Discussion in 'Growing Organic Marijuana' started by bhp70, Aug 4, 2011.

  1. Trying to ease my way into the art of tea brewing with a scientific understanding of the goals, but no practical experience. I'm making small 1 gallon batches because I simply cannot use 5 gallons in any kind of timely manner, but I'm having a tough time figuring the rhyme and reason to dilution rates. Any suggestions on how to apply this brew or things to do differently would be appreciated. At the moment I'm using:

    1 cup EWC
    1 tbs Molasses
    1/4 cup Kelp Meal
    1/8 cup Alfalfa Meal
    1/8 cup 10-6-2 Bat guano

    .....and experimenting with diluting the finished tea at a rate of 1-2 cups/gallon.

    Am I even in the ballpark???
     
  2. In the last three years i have made a great number of teas with many ingredients, and diluted anywhere from no dilution to 3/1. The plants have responded to the diluted teas just like the full strength teas.
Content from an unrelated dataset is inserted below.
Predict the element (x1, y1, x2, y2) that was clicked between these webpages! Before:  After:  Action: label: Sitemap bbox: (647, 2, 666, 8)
In winter when the teas only feed a hanfull of indoor plants a 1 gallon tea could dilute to 5 gallons with no problems at all. BTW you might want ot reconsider using guano in a microbe type tea, as the guano could be too strong for the microbes, it works better as a top dress.....MIW
     
  3. Thank you MIW, greatly appreciated. My inclusion of guano is kind of a paranoid and probably misguided response to the fact that I am making a shift sort of mid grow. I hadn't considered that it might introduce factors that inhibit microbial growth rates.

    I have been using some inorganic nutes for several months during veg on some indoor plants, and upon transplanting to much larger containers I began wondering if the inclusion of new, un-chemically adulterated soil would be a good point to transition to an organic method. Since my apparent favorite method to learn is the hard way, I figured I'd give it a shot.

    I'm not confident that the microbial community (in particularly mycos) will have sufficiently built up around the crtitcal established root system in the older soil (if at all in the obvious case of some organisms) enough to rely purely on microbial nutrient cycling.

    Probably overthinking it per norm; thanks again though! I'll leave it out next batch.